MEMPHIS, Tennessee — All the big names from Bjorn Borg, Jimmy Connors and John McEnroe to Pete Sampras, Michael Chang and Andy Roddick are on the list of past champions.
Now Kei Nishikori of Japan stands alone as Memphis' first three-peat champ.
Nishikori became the first man to win three straight Memphis Open titles, beating South African Kevin Anderson 6-4, 6-4 in the final Sunday.
"It's (an) amazing feeling because nobody ever done this before at this tournament, so it's something special," Nishikori said. "But, you know, I think I have to do better to keep this, and hopefully I can keep going."
Nishikori improved to 13-1 at the indoor tournament, where Connors, Tommy Haas and Todd Martin failed to string together three straight titles. Now only Connors has more championships at The Racquet Club than Nishikori, who is tied with Haas and Roddick at three apiece.
"I think I am going to move here soon," Nishikori said before accepting his guitar trophy.
The fifth-ranked Nishikori won his eighth career ATP title and first since Tokyo last year. He needed only 76 minutes to beat the second-seeded Anderson despite playing with a sore right wrist and a blister on his left pinkie toe.
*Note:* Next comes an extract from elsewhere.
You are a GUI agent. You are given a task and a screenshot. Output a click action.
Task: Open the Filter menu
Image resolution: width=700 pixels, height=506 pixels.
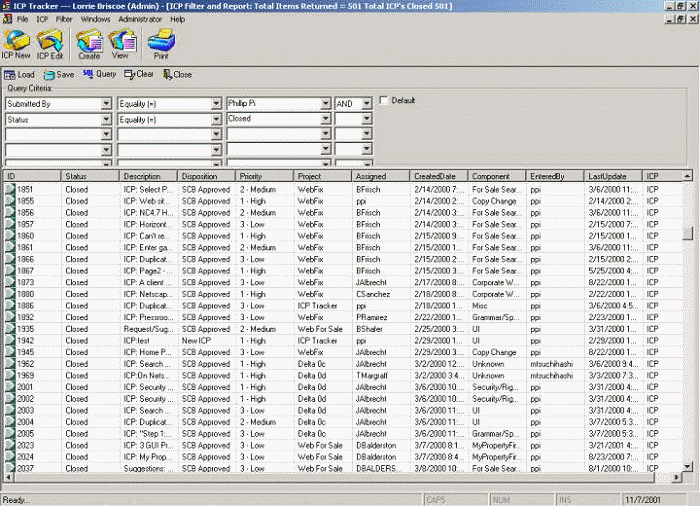click(x=64, y=19)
He got his left thumb taped during the first set before taking the $106,565 winner's check.
Mariusz Fyrstenberg of Poland and Santiago Gonzalez of Mexico won the doubles title, beating Artem Sitak of New Zealand and American Donald Young 5-7, 7-6 (1), 10-8.
Nishikori, the U.S. Open runner-up, now is 10-2 this year.
"I think it's a great start for the year and like last year, so really happy to (do) this three times in a row," Nishikori said.
Haas won the titles in 2006 and '07 but lost in the second round in 2008, while Martin went back-to-back in 1994-95 only to drop the 1996 final to Pete Sampras.
Connors lost to John McEnroe in the 1980 final and to Brad Gilbert in the 1986 quarterfinals.
This also is the first time Nishikori has won the same event three consecutive years. He was happiest at playing his best match of the tournament, picking his moments to jump on shots.
"Played really solid from the baseline, I think, and returned really well, especially his second serve," Nishikori said. "I was making everything, and that's why I could break a couple times."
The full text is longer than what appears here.